Wednesday, 13 November 2024

Funeral's Eve

I've come to London to attend a funeral. It is Wednesday evening and the city is rumbling in its usual way. It's stranger than I expected to be here, to be visiting for him without him. This place never felt like home, but a root of my family tree is undeniably here, or was, or is.

For old times sake I take the tube to London Bridge in search of an appetite, but find only an M&S sandwich. Doubling back to Blackfriars my clogs clatter noisily against the metal treads of the steps.

My funeral coat smells strongly of damp. It's been a while since anyone died. The oil stained pockets almost the only indication that this coat has ever been anything other than respectable, I fiddle with the screw which once failed to hold my moped together - almost.

It's half past Nunhead. I find this city confusing, too loud, too much, two friends board and fill the doorway with chattering laughter. My brain strains to hear familiar place names, Beckenham will do - I think we came here to buy a tyre once.

In my head I try to think of a satisfactory conclusion to the eulogy in my rucksack, outside the window buses rest under the bright lights of a depot. Shortlands is our next stop and on the platform a man enquires "Is this the way to Amerillo", I wouldn't know, I've never been this way before, but Blyth Road is marked with the familiar green signs of the Borough of Bromley. Not home, but here.

Monday, 2 September 2024

Bloody well right

It’s (give or take a couple of days) 20 years since I started secondary school. It’s funny to think just how much of an impact those following five years have had on my life – how much was set in motion there.

There is another trouser leg of time where I didn’t apply for Archbishop’s and went to Fulford instead. Maybe I didn’t lose my religious faith in an RE classroom and instead became a vicar, maybe I didn’t fall for engineering and did history, I almost certainly wouldn’t have landed up at York College when I did. And from wherever there was, did I still apply for Lancaster? Meet my wife? After 20 years did that Edward write a similar post, and did you read it?
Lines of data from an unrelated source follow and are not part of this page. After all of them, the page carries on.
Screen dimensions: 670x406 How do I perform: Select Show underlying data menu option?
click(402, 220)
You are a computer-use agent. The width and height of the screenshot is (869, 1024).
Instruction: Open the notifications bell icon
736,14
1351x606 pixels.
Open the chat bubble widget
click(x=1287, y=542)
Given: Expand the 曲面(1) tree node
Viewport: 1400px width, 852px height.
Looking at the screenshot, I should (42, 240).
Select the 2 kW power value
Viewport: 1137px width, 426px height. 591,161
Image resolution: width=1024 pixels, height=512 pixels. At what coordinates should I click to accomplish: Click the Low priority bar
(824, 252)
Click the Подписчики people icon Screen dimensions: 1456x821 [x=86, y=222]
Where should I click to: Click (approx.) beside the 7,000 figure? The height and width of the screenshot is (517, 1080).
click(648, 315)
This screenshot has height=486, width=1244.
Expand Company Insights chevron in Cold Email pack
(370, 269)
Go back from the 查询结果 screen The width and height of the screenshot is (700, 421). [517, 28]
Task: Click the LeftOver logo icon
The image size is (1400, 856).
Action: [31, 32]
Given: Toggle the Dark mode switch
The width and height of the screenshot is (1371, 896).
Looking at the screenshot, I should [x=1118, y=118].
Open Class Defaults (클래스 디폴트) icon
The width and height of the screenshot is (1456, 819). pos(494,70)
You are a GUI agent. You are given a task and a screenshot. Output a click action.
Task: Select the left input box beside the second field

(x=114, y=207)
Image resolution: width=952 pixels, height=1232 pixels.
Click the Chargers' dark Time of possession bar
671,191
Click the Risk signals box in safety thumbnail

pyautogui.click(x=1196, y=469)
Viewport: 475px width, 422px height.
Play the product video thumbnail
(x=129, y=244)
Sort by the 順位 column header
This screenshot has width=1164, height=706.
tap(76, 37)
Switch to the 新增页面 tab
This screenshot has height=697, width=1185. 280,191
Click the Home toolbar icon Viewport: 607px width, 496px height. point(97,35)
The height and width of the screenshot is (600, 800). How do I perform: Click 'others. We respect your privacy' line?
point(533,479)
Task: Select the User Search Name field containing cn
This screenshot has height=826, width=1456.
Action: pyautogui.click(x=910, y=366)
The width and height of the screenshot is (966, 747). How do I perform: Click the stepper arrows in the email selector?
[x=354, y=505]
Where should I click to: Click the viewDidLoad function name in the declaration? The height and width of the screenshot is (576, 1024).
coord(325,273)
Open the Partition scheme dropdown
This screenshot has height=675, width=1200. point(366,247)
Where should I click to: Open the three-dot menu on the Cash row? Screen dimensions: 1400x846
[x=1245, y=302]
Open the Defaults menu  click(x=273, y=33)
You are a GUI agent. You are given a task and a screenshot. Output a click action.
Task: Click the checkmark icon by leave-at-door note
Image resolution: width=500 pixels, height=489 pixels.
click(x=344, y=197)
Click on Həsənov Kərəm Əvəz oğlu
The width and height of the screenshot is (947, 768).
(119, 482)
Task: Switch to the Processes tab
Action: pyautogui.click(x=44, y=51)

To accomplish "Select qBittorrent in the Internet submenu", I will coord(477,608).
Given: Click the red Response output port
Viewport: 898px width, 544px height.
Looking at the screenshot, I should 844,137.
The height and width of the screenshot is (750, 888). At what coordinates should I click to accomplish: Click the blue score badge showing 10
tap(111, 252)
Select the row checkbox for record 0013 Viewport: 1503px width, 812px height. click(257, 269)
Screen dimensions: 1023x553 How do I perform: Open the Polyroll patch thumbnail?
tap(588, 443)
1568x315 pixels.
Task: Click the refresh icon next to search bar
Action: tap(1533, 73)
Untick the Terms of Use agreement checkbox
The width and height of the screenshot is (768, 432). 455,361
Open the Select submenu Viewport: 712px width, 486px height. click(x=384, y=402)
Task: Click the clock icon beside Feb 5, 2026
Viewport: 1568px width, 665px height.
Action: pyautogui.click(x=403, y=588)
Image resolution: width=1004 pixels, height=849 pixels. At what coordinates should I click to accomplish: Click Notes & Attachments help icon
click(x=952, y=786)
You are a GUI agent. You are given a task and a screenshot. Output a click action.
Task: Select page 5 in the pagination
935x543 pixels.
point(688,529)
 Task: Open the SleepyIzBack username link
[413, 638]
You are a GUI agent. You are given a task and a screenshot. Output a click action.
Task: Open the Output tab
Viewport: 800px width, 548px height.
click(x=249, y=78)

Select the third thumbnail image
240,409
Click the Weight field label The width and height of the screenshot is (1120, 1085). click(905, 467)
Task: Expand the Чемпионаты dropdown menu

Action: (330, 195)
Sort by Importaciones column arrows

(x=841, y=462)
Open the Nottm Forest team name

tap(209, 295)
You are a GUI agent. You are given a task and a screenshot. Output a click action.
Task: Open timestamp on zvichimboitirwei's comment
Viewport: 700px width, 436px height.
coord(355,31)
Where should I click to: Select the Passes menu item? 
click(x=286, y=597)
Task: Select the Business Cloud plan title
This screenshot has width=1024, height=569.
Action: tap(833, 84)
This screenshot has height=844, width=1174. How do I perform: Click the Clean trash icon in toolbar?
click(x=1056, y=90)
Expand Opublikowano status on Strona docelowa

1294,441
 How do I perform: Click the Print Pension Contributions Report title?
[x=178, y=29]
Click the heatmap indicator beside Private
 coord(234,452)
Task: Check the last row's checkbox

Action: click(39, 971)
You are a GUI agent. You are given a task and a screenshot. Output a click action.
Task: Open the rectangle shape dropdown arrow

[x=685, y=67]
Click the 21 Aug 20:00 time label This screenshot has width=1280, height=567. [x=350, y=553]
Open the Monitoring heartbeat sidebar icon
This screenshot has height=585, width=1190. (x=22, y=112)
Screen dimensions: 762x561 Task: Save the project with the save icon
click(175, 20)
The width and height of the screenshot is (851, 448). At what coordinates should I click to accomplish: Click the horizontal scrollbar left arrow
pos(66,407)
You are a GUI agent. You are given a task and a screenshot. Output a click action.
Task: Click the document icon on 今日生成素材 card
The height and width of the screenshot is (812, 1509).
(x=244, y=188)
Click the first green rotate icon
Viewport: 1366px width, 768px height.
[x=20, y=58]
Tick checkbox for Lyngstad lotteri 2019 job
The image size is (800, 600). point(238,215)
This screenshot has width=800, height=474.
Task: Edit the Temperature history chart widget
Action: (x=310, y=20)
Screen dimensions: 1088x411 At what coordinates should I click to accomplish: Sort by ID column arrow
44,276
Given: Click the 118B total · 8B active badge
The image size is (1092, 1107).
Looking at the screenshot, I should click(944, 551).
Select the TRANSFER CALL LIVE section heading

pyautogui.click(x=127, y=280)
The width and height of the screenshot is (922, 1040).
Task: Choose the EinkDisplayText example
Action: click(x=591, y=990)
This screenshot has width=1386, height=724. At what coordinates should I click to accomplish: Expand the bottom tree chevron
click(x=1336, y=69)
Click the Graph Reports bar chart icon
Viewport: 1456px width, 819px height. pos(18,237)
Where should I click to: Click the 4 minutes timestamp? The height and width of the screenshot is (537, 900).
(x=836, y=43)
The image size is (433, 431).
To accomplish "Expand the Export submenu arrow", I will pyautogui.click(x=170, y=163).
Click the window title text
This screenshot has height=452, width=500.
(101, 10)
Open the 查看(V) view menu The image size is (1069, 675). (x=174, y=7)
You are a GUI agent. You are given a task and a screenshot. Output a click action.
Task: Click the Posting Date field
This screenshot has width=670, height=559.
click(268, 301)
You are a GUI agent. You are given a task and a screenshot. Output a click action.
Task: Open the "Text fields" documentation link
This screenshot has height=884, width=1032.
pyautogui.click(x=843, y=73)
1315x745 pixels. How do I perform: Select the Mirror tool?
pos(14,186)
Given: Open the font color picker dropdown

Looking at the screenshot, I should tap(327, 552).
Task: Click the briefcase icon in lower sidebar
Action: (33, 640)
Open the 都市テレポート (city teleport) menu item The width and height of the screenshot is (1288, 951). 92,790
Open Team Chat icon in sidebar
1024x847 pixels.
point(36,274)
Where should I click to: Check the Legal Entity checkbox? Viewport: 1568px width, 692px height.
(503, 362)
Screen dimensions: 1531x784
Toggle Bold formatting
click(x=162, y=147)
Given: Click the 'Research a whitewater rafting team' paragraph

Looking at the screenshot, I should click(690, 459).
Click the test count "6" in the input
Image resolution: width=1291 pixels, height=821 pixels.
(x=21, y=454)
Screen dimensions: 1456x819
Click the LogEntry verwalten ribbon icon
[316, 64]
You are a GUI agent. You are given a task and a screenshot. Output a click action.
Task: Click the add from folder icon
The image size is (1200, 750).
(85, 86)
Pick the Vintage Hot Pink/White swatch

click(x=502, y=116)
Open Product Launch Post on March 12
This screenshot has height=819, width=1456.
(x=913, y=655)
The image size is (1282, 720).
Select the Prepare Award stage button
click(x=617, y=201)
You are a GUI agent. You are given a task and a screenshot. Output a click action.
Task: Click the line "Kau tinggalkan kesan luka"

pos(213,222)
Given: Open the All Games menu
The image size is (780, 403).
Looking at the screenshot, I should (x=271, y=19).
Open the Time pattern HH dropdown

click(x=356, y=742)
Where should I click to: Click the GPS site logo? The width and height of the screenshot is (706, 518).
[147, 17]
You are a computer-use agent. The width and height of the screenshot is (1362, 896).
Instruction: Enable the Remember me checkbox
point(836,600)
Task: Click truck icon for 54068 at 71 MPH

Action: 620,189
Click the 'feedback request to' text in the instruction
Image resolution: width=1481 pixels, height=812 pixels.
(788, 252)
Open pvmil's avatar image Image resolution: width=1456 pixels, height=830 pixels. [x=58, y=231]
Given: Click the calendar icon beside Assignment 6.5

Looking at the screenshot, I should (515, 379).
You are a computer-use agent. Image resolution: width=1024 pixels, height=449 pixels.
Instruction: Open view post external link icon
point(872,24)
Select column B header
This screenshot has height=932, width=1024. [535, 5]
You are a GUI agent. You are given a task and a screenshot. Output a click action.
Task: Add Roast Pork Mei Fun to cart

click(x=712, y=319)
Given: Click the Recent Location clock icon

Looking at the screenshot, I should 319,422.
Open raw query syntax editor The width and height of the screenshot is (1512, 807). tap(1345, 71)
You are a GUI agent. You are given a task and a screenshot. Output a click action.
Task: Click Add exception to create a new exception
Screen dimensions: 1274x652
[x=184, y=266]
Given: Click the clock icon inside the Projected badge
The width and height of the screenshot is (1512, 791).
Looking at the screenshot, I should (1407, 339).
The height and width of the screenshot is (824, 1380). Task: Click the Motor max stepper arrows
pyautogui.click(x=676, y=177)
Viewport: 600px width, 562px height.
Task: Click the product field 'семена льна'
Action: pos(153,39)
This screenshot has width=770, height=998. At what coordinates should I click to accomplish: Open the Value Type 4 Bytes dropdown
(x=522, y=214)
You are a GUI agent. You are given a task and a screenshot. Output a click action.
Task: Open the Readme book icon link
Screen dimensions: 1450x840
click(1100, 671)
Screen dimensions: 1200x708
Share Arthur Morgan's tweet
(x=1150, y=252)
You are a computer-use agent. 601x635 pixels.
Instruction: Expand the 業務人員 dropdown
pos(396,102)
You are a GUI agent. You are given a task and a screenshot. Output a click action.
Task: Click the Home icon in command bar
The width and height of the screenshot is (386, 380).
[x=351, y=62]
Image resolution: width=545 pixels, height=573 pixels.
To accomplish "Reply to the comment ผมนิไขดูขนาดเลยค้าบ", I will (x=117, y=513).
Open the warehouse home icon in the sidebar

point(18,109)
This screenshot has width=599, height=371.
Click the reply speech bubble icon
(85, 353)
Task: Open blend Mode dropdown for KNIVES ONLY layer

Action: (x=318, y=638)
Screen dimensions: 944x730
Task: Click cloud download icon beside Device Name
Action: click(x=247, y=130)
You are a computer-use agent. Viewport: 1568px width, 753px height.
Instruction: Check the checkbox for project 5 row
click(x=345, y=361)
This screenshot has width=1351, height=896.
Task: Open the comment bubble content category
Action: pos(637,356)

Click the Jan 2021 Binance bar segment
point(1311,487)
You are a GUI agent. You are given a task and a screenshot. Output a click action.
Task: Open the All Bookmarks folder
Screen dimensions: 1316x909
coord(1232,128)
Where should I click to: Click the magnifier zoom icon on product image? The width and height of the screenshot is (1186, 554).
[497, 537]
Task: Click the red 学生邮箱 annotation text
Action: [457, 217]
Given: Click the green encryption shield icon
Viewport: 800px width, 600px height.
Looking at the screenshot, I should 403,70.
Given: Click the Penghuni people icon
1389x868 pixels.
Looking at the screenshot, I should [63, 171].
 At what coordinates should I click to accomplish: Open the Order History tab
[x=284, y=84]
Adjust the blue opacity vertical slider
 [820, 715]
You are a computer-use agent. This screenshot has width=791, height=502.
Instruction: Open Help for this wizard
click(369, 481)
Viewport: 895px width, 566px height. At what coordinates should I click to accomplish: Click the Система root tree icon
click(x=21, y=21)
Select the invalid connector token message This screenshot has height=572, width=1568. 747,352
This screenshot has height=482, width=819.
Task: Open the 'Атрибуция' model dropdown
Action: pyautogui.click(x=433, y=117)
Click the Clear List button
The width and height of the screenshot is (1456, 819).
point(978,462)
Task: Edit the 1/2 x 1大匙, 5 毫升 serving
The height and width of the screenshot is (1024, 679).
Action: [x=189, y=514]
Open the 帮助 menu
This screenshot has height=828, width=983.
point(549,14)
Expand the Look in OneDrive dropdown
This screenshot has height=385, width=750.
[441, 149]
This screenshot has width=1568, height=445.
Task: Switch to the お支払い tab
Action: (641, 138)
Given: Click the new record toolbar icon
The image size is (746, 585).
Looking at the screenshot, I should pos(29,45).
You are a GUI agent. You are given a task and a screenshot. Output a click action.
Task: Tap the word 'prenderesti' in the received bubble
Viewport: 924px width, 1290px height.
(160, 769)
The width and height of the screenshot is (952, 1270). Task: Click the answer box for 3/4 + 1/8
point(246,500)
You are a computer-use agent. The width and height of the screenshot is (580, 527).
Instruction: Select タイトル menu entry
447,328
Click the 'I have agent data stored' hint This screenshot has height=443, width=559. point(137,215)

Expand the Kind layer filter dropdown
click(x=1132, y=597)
But out of the subjunctive bifurcation and back to the trouser leg of reality, the things which did happen and which still echo through my life now. I still use trigonometry quite a lot, I’ve had less use out of knowledge of the essential parts of a Sikh Gurdwara, sometimes I still feel pangs of shame about being queer. I found a love for engineering, I learnt how to spot when someone was lying when they said “I’m fine”, I learnt how to sit very still on a hard chair whilst the word “outstanding” was repeated several times from the lectern at the front of the hall without giggling or farting. I learnt how to cut the pleasure out of poetry, but also how to sew joy into learning, and then - there’s the music.

I am not a good musician, I am too ill disciplined apart from anything else, but for hours a week I was allowed to cause (mostly) tuneful chaos. Orchestra, choir, and (best of all) soul band. I don’t think I realised how lucky I was at the time - not just that the opportunities to make music were there, but that a clown like me was allowed to make the most of them. My career was perhaps inevitable (that I am a railway engineer does not surprise my primary school teachers) – even if the path could have taken some different turns on the way - but I wonder what my life would have been like without that bit of my musical journey. Would I have found that joy on my own? If access to music had been restricted only to those with the discipline to do grades, would I have bothered? (The answer there, I can say with some certainty, is no). It would be trite to say that music has saved my life, but over the years through singing in choirs it’s brought me friendship and comfort through some of the very darkest nights – and even when it’s not been my redemption it’s brought joy and light.

And so 20 years on, a couple of feet taller, with a wife and a child and a job that I love, I look back on those first few days of that short five years and feel terribly lucky that that’s the choice I made, and even luckier that all the people (staff and pupils) made that choice a happy one. Today I will go to choir, tomorrow I will go to work with a smile, on Wednesdays we wear pink. School, what a concept.